We love hardy recipes after a cold hunt on the whitetail hunting preserve. This stew has been a long-time favorite of our's. We hope you love it as much as we do!
Ingredients
- 1 cup dried pinto beans rinsed and picked over
- 1 venison or beef roast 3 lbs., trimmed and cut into 1 ½” inch cubes
- Salt and pepper to taste
- Spicy Seasoning Mix recipe below
- 3 tablespoons all-purpose flour
- 5 tablespoons vegetable oil divided
- 2 large onions diced
- 6 cloves garlic minced
- 2 tablespoons sliced jalapeno peppers, diced
- 3 tablespoons tomato paste
- 1 ½ cups red zinfandel wine
- 2 cups beef stock
- 2 cups chicken stock
- 1 28 oz. can diced tomatoes, drained
- 1 smoked ham hock or hambone
- 2 cup carrots chopped
- 1 cup frozen peas
Spicy Seasoning Mix:
- 2 teaspoons ground cumin
- 2 teaspoons ground coriander
- 2 ½ teaspoons chili powder
- 2 teaspoons dried oregano
- 1 ½ teaspoons dried thyme
- 1/2 teaspoon ground cloves
- 1/2 teaspoon ground allspice
- 1/2 teaspoon cinnamon
Instructions
- Place beans in a small saucepan. Cover with cold water and then bring to a boil. Remove from heat and allow to bean to sit for about 1 hour, adding more water as needed to maintain the water level.

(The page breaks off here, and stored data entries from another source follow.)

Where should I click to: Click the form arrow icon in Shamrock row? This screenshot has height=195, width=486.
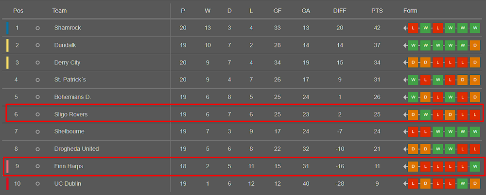tap(405, 28)
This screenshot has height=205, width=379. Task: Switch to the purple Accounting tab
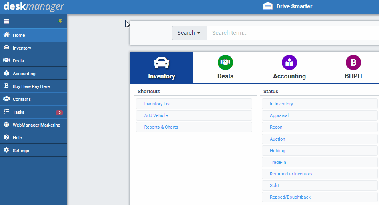pos(289,67)
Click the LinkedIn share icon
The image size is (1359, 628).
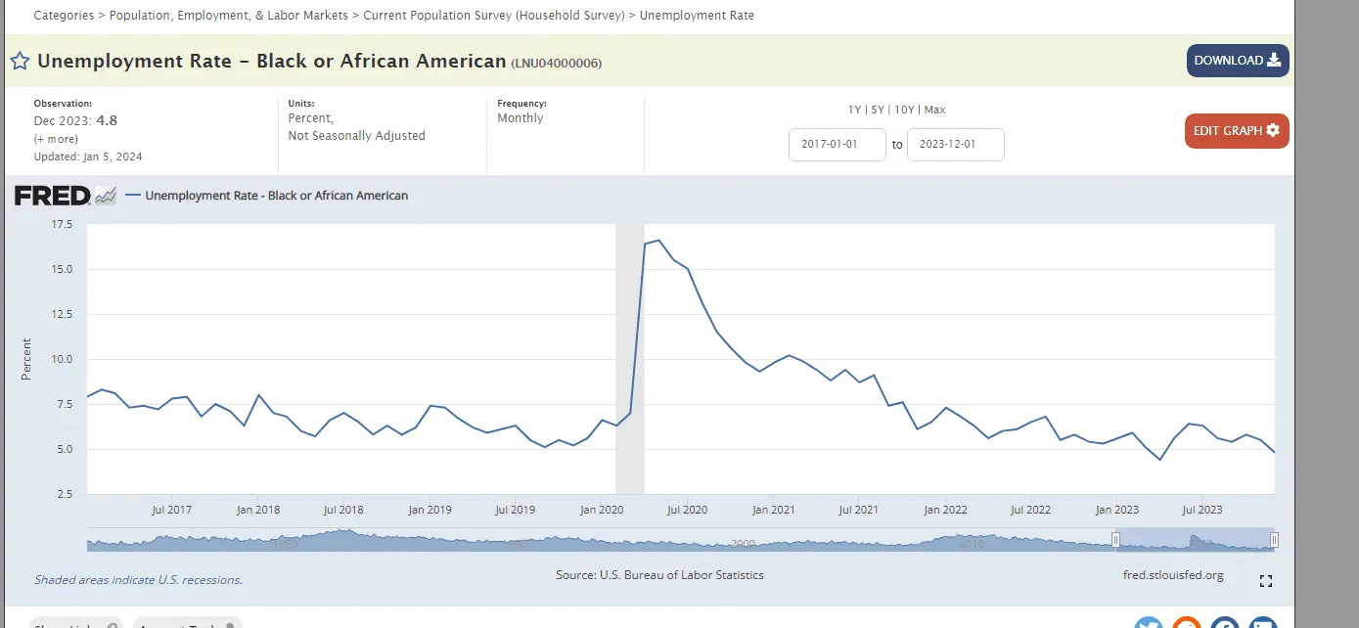[1262, 624]
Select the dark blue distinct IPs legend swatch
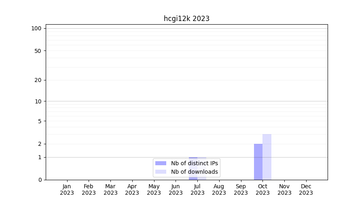The height and width of the screenshot is (202, 364). pyautogui.click(x=161, y=163)
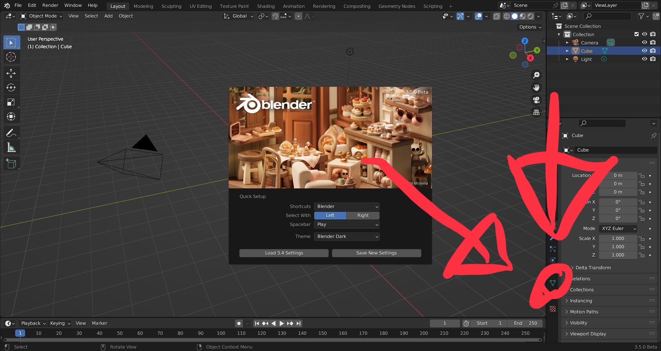This screenshot has height=351, width=661.
Task: Open the Shortcuts dropdown
Action: pyautogui.click(x=347, y=206)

- Combine all ingredients for the spicy seasoning mix. Place venison or beef in a large resealable plastic bag. Add salt and pepper to taste and 2 teaspoons of the spicy seasoning mix. Seal bag and shake to coat the contents. Add the flour, reseal the bag, and shake again until meat is well coated.
- Heat 3 tablespoons of oil in a large, heavy bottomed stockpot or dutch oven, over medium high heat. Add meat and brown on all sides, about 5-7 minutes. Remove meat using a slotted spoon.

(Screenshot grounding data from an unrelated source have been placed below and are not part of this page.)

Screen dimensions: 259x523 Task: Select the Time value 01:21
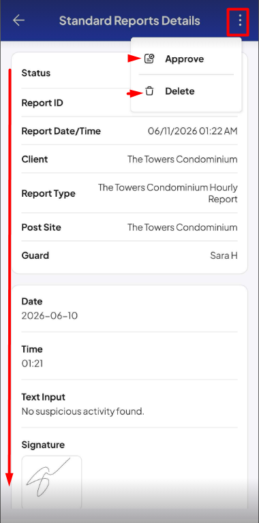(32, 363)
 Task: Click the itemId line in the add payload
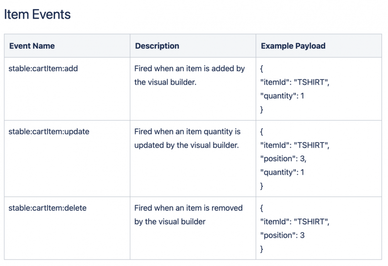294,82
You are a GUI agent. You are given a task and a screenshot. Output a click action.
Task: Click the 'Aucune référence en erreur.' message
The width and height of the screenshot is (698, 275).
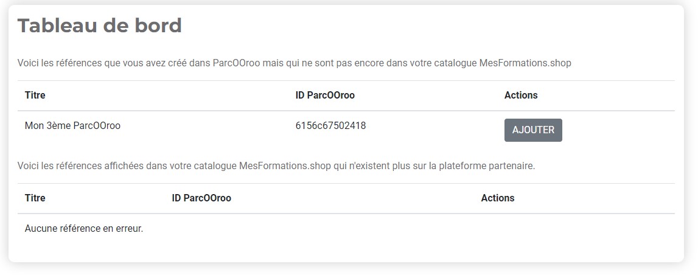[x=84, y=229]
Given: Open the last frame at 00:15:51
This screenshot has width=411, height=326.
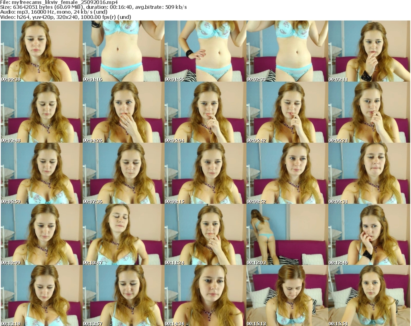Looking at the screenshot, I should coord(369,295).
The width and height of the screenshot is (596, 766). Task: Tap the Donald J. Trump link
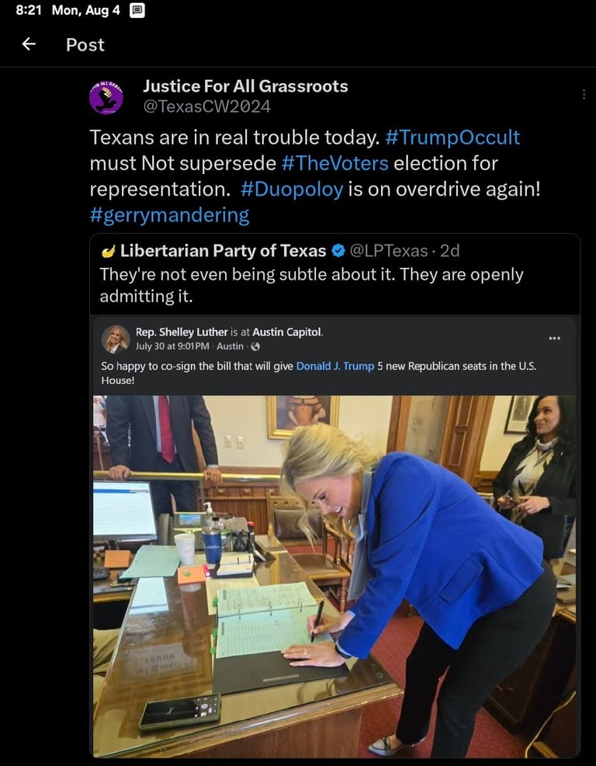(x=334, y=366)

- Add the remaining 2 tablespoons of oil to the pot. Add onions and garlic.
- Remove 2 teaspoons of spicy seasoning mix and set aside.

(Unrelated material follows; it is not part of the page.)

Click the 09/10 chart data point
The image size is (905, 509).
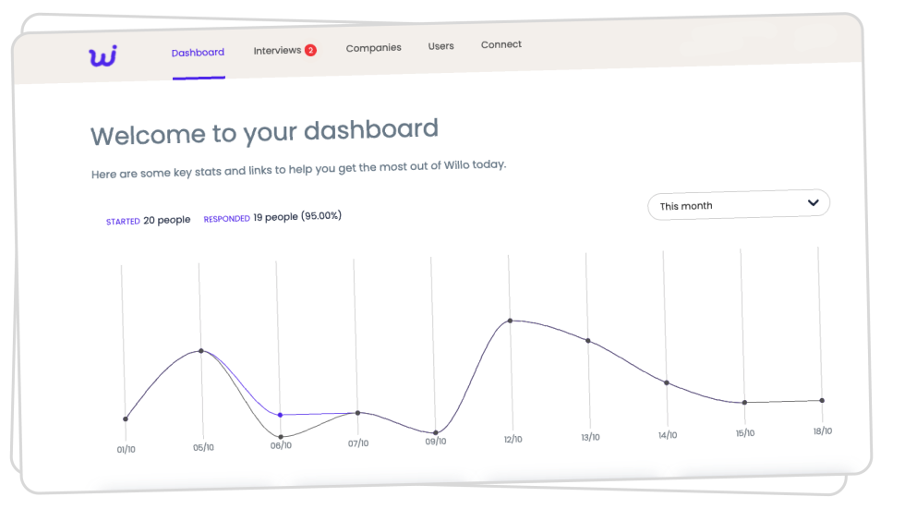tap(435, 432)
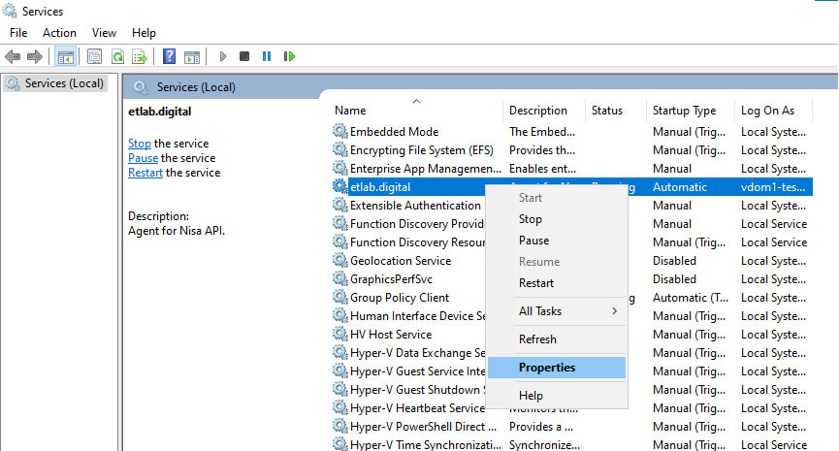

- Add remaining spicy seasoning mix to the pot and stir to coat onions and garlic.
- Add wine, being sure to scrape up any browned bits that have stuck to the bottom of the pan.
- Add chicken and beef stocks, tomatoes, and ham hock. Bring to a simmer.
- Drain beans of any remaining liquid. Add beans, meat, and reserved spicy seasoning mix.
- Reduce heat to low.
- Cover pot, leaving lid slightly ajar. Simmer for 1 ½ hours.
- Add frozen peas. Continue to simmer for an additional 10 minutes until peas are heated through.